┏━━

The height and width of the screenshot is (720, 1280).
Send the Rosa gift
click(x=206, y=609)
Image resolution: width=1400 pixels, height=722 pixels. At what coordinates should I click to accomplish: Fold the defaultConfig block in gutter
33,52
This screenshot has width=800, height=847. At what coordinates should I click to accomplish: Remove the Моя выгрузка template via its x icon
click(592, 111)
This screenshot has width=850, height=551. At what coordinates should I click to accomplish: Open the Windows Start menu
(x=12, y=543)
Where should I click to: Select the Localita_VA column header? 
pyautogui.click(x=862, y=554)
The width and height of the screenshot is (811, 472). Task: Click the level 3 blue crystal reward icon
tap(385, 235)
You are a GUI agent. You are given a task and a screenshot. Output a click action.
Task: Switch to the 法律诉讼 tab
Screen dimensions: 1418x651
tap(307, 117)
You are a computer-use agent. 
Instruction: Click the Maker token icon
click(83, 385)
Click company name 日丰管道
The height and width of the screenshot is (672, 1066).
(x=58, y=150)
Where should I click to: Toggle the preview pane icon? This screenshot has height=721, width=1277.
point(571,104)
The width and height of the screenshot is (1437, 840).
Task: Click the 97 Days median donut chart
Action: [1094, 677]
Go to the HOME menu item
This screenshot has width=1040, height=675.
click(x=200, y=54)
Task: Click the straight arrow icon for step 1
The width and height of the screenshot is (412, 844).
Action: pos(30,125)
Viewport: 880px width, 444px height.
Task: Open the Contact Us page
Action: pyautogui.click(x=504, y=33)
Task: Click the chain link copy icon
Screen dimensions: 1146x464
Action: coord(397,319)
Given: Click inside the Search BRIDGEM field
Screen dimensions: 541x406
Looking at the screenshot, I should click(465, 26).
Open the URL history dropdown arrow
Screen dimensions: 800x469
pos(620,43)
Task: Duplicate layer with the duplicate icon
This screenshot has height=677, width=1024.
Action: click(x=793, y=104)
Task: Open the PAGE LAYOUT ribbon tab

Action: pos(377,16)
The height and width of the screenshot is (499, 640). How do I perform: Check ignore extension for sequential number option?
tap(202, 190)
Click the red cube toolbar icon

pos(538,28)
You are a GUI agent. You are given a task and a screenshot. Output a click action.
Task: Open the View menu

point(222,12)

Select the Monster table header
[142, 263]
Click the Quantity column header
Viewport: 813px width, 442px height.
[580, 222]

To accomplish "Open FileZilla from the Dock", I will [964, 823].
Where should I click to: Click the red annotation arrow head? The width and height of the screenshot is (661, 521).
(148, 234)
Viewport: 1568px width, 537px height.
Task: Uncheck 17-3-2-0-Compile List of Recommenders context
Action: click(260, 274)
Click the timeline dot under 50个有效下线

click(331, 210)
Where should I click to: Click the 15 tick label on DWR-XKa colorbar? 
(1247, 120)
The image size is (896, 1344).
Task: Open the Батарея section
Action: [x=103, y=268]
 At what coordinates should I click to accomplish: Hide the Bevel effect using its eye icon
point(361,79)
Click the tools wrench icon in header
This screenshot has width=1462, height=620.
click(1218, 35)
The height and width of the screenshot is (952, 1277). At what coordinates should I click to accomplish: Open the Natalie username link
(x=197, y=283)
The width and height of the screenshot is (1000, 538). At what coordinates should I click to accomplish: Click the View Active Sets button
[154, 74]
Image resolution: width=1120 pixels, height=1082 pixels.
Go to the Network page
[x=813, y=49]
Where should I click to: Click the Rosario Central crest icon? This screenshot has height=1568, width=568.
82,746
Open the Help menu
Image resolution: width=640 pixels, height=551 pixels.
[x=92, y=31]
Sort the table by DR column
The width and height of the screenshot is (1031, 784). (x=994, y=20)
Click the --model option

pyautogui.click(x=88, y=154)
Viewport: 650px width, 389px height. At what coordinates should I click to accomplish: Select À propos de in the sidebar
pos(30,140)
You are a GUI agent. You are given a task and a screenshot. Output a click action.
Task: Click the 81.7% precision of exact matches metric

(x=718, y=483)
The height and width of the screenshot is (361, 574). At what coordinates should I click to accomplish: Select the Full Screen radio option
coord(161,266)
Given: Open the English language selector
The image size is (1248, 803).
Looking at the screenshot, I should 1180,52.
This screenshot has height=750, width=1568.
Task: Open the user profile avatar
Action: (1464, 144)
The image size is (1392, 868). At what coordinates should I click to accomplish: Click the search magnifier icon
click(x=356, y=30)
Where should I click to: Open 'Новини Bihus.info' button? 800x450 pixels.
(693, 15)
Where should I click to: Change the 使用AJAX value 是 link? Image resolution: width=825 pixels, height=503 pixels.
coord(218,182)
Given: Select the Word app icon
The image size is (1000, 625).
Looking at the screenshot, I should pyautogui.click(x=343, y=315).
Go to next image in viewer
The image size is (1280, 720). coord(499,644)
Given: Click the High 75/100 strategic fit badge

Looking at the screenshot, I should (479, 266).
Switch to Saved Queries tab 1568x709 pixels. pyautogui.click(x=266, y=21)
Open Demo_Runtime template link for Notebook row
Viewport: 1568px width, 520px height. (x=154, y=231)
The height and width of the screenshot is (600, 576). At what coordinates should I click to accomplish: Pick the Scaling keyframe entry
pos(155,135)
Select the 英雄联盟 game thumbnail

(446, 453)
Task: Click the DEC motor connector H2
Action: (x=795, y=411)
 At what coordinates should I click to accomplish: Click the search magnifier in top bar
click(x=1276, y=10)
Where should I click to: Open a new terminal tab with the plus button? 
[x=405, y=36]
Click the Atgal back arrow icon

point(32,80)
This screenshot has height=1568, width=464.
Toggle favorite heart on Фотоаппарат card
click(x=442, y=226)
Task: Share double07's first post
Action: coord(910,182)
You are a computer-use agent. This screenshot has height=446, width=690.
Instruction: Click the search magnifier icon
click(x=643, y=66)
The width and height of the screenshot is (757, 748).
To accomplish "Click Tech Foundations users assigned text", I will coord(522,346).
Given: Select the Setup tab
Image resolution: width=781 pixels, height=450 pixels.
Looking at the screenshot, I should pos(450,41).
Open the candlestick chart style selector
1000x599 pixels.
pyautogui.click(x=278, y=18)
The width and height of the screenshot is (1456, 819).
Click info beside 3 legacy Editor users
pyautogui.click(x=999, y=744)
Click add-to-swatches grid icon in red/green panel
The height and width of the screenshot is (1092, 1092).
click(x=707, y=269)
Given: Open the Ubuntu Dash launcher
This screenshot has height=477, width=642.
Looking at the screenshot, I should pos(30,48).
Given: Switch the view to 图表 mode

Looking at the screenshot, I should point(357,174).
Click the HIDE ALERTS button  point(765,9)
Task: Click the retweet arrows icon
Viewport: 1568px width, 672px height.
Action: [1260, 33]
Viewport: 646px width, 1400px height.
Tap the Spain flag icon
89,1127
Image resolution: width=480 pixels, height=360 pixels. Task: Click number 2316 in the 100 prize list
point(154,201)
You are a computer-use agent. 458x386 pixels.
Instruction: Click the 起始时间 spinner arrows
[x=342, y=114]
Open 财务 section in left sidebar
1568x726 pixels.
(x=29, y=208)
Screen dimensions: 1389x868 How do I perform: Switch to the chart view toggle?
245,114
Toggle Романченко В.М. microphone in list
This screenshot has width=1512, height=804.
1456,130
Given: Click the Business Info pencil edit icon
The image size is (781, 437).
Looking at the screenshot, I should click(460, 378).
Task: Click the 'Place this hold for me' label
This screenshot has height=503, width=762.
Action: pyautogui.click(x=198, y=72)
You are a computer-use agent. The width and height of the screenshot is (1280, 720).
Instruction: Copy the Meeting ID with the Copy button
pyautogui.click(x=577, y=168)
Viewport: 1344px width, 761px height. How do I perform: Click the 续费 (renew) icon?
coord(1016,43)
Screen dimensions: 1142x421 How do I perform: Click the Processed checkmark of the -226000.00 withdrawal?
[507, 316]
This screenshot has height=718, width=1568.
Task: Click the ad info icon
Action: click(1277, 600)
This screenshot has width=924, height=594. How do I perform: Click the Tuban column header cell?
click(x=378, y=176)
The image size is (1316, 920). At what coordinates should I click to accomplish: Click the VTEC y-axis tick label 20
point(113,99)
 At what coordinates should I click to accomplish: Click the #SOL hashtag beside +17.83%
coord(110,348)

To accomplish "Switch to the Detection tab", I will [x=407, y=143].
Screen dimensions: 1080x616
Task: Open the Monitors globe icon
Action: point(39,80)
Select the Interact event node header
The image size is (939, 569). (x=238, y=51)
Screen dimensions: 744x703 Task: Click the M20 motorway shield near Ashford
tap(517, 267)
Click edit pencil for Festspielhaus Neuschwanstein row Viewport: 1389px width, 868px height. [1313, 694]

┗━━

The response must hold only the lines above from the line with "magnifier in top bar" through the line with "The width and height of the screenshot is (1456, 819).", each copied exactly, both ends kept.

*REPLY*
 At what coordinates should I click to accomplish: Click the search magnifier in top bar
click(x=1276, y=10)
Where should I click to: Open a new terminal tab with the plus button? 
[x=405, y=36]
Click the Atgal back arrow icon

point(32,80)
This screenshot has height=1568, width=464.
Toggle favorite heart on Фотоаппарат card
click(x=442, y=226)
Task: Share double07's first post
Action: coord(910,182)
You are a computer-use agent. This screenshot has height=446, width=690.
Instruction: Click the search magnifier icon
click(x=643, y=66)
The width and height of the screenshot is (757, 748).
To accomplish "Click Tech Foundations users assigned text", I will coord(522,346).
Given: Select the Setup tab
Image resolution: width=781 pixels, height=450 pixels.
Looking at the screenshot, I should pos(450,41).
Open the candlestick chart style selector
1000x599 pixels.
pyautogui.click(x=278, y=18)
The width and height of the screenshot is (1456, 819).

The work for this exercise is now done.